No.
Only times (pre 7) that I thought it was normal. My friends were mainly girls, but some boys too - and I could always climb higher up a tree than anyone else, or kick a football into the goal on my way to chat with my girlfriends - so that probably saved me from a lot. And what it didn't save me from - well, the odd person who ever picked a fight with me certainly never ever tried it again.
Not even the teacher, who at the age of 7, dragged me up to her desk to denounce me for being abnormal and having 'something wrong', and that she'd be watching me at play times to make sure I played with no girls. Such a wicked thing to do to a child. She knew she'd gone too far, and she apologized to me after a couple of my apartheid style play times and lunch times. Then started complementing my handwriting and giving me money to buy sweets. By then I just wanted the year to be over so I could get a new teacher.

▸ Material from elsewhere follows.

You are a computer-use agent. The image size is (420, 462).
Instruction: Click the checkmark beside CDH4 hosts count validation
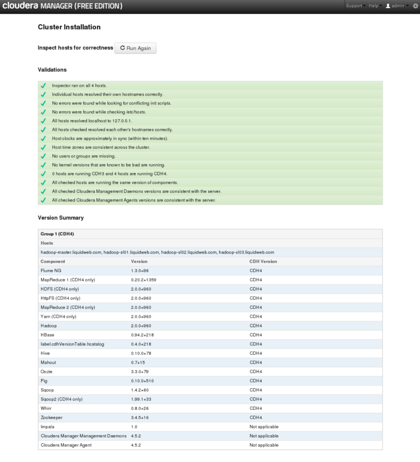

So then it faded out until 11, when two things happened - the girls were taken to a separate class to learn about periods, and the boys got an extended lunchtime break in the playground. That was quite traumatic and reinforced it. Then a new kid arrived in my class and I had my first crush on this beautiful Italian boy with his elegant footballers build and a little bit developed for an 11 year old, cute accent, dark and tanned. Found him on Facebook about a year ago actually - bald and fat. So we would've been divorced now anyway haha.
And night after night before sleep, I would fantasize about him and what it would've been like - if only. They were the least homosexual fantasies in the world, so it was kind of obvious.
And then on and on in the same style, with an outwardly and completely deliberately androgynous presentation, a relatively good if dysfunctional outer life, and a rich inner life. Both sometimes overwhelmed (every three or four years) by a sort of rising, hysterical, but totally silent panic that would build into breakdown and depression.
The real trauma was facial hair.
And then I had other things to deal with, various losses and dramas and things, and PTSD from a sexual attack by someone trying to infect people with HIV. That was probably worse than being trans, because it was a threat to life, and while everyone's rape is their own to feel how they feel, it was worse to me than standard, because it basically had attempted murder attached to it.
Thank god for a negative result. And with that, I can move on. It ruined the vast majority of my twenties. It robbed me of all that time. But I just don't care much as long as I don't have that, thank god.
So no, I never thought I wasn't trans. I always knew it applied to me, and I just wished and still wish it didn't. Bit if there was a pill to take to cure it, I wouldn't, because I like relating to the world with the female perspective I've always had.
Some may find the reasons and research interesting. I do to an extent. But it doesn't help - you either are or aren't, and if you're the one, then it's you. It's me. The available research about it perhaps being connected to prenatal stress and the mothers hormones in utero have really left my mother more distraught than she needed to be, thinking it was all her fault and something she did of didn't do during pregnancy. I wish she had never read it. I wish there was no need for her to go looking in the first place.